EXERCISE PROMPT: Output only the lines below that start at the line containing "Screen dimensions: 764x456" and end at the line containing "Given: Open the View ribbon tab", with both ends kept.

MATERIAL PROVIDED:
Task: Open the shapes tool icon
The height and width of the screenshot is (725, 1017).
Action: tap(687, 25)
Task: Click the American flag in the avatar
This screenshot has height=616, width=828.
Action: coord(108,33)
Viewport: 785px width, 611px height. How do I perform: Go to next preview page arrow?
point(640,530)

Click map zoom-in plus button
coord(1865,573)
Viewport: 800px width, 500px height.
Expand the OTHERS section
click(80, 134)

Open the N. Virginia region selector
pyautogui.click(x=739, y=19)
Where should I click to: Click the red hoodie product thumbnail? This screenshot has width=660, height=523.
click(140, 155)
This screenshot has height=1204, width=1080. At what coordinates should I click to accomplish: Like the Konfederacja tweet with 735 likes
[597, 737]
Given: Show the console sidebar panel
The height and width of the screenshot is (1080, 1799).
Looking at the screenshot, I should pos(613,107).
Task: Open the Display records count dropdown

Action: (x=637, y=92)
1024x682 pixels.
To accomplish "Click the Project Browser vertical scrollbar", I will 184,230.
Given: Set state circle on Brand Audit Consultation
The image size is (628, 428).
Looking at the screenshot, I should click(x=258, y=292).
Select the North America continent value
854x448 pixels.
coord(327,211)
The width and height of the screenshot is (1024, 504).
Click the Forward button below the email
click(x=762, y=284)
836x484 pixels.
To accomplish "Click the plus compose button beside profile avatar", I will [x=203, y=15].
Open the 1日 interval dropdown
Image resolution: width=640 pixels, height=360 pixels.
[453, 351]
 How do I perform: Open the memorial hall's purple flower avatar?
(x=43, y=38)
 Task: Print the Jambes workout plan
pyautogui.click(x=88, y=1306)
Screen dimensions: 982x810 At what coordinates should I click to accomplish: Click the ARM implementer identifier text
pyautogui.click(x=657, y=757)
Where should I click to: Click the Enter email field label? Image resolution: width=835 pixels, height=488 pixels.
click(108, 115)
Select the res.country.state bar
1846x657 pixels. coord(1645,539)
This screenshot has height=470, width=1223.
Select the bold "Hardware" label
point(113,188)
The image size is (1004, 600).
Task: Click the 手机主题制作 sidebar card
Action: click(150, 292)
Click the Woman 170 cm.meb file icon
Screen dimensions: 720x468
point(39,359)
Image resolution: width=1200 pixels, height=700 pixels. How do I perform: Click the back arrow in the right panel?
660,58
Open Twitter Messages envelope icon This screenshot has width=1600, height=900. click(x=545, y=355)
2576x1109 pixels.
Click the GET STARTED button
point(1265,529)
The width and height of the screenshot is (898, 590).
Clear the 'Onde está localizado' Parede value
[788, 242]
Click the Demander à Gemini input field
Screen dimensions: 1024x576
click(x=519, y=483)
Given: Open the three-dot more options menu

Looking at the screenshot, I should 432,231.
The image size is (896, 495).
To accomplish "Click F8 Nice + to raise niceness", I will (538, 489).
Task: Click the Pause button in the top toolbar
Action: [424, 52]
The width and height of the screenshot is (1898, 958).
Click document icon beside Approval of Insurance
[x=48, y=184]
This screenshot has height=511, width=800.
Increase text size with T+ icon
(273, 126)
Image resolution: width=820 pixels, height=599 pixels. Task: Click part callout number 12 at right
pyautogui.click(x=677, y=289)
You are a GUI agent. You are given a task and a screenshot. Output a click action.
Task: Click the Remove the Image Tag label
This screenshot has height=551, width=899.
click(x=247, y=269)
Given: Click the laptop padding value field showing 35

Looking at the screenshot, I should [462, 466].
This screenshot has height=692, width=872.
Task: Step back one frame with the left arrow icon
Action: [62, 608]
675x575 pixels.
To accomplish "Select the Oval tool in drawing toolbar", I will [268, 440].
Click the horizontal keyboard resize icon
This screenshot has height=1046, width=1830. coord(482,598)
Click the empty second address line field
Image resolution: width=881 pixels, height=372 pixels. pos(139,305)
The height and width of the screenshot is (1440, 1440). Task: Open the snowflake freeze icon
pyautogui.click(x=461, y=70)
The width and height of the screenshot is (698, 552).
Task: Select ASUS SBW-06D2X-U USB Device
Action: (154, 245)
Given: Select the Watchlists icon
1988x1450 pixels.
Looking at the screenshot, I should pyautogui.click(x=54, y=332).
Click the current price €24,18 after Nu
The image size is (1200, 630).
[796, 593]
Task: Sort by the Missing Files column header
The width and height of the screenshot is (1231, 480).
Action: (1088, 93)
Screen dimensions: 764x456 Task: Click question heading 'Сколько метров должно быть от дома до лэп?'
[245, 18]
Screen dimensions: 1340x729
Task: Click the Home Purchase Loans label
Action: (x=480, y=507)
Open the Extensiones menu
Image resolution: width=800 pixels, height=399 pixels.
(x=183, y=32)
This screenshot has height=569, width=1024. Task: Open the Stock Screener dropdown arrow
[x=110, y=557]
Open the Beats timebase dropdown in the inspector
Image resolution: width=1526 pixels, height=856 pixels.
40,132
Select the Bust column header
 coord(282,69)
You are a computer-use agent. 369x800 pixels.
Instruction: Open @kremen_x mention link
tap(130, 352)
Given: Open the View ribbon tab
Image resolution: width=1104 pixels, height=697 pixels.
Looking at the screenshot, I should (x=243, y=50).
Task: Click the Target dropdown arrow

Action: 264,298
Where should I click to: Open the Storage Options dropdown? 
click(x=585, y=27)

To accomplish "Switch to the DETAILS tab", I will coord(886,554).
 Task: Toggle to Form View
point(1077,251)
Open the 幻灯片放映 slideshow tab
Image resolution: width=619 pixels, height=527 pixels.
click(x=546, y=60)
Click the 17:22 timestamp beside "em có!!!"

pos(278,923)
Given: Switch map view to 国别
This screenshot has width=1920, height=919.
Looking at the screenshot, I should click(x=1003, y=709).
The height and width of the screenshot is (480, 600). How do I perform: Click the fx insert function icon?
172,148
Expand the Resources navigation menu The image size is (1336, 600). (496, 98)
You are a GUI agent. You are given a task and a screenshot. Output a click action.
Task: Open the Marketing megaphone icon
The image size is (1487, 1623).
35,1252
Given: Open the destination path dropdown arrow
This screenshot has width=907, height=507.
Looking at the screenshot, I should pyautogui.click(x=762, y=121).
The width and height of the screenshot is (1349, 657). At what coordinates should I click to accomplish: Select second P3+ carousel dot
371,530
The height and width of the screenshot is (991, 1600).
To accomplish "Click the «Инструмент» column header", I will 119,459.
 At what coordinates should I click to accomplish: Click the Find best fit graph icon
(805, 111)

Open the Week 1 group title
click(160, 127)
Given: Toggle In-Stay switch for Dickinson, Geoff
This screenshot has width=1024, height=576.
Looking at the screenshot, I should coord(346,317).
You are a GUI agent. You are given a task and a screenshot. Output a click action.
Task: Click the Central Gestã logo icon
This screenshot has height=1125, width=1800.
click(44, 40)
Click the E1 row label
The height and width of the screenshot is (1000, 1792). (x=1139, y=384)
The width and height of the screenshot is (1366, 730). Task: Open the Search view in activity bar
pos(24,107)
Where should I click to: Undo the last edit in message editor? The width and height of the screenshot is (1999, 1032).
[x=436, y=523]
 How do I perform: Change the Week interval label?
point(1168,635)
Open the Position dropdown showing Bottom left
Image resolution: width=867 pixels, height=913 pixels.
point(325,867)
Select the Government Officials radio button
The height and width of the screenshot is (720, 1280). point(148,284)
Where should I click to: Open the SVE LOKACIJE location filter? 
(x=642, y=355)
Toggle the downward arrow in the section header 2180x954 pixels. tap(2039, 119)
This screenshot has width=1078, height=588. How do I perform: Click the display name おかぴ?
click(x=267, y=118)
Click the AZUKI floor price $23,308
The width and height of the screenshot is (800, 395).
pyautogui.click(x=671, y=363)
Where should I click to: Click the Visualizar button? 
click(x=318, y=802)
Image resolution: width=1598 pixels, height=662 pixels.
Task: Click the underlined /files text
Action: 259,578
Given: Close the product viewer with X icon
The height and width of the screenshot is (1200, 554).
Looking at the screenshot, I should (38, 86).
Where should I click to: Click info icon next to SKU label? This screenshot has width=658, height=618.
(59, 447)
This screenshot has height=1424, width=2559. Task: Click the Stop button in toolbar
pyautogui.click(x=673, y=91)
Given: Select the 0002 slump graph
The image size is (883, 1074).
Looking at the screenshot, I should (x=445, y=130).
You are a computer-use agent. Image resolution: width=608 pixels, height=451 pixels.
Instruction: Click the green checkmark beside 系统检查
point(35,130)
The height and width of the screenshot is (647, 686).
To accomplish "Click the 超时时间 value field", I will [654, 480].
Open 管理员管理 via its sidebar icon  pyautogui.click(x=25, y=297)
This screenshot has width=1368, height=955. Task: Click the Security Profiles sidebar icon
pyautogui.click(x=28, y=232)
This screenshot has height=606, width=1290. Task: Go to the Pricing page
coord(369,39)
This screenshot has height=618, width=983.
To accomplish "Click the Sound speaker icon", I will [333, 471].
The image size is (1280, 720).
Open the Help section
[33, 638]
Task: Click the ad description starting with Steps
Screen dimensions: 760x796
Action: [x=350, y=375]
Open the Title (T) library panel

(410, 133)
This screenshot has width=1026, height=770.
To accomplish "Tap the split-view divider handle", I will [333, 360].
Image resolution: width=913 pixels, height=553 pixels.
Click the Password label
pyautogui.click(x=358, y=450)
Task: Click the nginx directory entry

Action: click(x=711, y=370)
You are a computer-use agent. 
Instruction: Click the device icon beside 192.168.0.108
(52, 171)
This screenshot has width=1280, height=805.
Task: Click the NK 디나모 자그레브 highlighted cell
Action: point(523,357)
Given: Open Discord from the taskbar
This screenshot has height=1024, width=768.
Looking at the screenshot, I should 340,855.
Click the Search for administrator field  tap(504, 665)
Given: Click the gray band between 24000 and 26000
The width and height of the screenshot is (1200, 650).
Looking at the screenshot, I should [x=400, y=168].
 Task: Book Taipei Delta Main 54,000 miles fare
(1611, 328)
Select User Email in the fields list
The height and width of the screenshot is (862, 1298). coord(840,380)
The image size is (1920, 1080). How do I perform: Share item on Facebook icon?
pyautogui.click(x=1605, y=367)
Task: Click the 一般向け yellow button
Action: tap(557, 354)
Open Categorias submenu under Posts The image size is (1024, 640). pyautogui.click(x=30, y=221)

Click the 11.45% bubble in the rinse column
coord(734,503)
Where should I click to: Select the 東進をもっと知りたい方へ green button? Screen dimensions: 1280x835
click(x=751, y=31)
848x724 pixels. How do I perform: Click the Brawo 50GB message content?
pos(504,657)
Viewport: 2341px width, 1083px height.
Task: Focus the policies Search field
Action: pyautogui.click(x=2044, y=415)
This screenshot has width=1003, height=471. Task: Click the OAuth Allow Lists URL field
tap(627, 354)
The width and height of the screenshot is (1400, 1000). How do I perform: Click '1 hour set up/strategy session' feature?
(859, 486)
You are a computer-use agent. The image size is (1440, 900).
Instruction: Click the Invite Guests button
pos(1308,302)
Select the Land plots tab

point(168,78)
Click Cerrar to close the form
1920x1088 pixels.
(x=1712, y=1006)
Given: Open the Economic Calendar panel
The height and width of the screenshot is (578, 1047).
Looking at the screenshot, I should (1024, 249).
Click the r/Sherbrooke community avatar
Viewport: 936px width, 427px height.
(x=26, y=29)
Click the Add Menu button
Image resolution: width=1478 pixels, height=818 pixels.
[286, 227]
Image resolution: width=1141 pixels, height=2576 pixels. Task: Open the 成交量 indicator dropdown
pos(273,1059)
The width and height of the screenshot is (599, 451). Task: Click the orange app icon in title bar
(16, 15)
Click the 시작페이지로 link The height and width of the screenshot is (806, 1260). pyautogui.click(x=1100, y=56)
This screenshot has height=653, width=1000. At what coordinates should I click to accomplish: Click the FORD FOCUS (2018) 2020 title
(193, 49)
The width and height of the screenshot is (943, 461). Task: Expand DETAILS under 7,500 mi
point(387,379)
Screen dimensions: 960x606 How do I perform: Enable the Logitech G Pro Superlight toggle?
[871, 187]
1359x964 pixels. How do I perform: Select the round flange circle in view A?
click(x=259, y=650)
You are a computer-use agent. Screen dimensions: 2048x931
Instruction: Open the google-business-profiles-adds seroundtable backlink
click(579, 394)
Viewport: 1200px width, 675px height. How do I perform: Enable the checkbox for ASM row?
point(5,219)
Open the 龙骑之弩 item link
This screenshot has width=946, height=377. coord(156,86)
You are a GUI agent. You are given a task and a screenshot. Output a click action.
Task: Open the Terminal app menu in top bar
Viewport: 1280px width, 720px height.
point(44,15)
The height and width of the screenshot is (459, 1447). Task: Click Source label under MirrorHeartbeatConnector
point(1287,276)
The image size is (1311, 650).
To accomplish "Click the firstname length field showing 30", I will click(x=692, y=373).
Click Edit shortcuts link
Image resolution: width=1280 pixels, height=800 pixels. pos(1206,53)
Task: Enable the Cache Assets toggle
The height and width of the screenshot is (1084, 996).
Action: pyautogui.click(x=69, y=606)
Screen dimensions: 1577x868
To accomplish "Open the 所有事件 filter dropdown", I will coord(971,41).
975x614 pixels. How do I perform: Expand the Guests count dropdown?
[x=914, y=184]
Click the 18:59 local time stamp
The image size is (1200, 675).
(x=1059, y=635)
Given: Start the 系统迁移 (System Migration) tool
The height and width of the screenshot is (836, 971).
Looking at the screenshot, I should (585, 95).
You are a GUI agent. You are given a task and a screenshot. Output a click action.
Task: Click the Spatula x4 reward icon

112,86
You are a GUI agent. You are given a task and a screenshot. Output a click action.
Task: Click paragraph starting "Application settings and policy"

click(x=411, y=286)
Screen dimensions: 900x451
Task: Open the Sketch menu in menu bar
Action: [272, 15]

RESPONSE:
Screen dimensions: 764x456 Task: Click question heading 'Сколько метров должно быть от дома до лэп?'
[245, 18]
Screen dimensions: 1340x729
Task: Click the Home Purchase Loans label
Action: (x=480, y=507)
Open the Extensiones menu
Image resolution: width=800 pixels, height=399 pixels.
(x=183, y=32)
This screenshot has height=569, width=1024. Task: Open the Stock Screener dropdown arrow
[x=110, y=557]
Open the Beats timebase dropdown in the inspector
Image resolution: width=1526 pixels, height=856 pixels.
40,132
Select the Bust column header
 coord(282,69)
You are a computer-use agent. 369x800 pixels.
Instruction: Open @kremen_x mention link
tap(130, 352)
Given: Open the View ribbon tab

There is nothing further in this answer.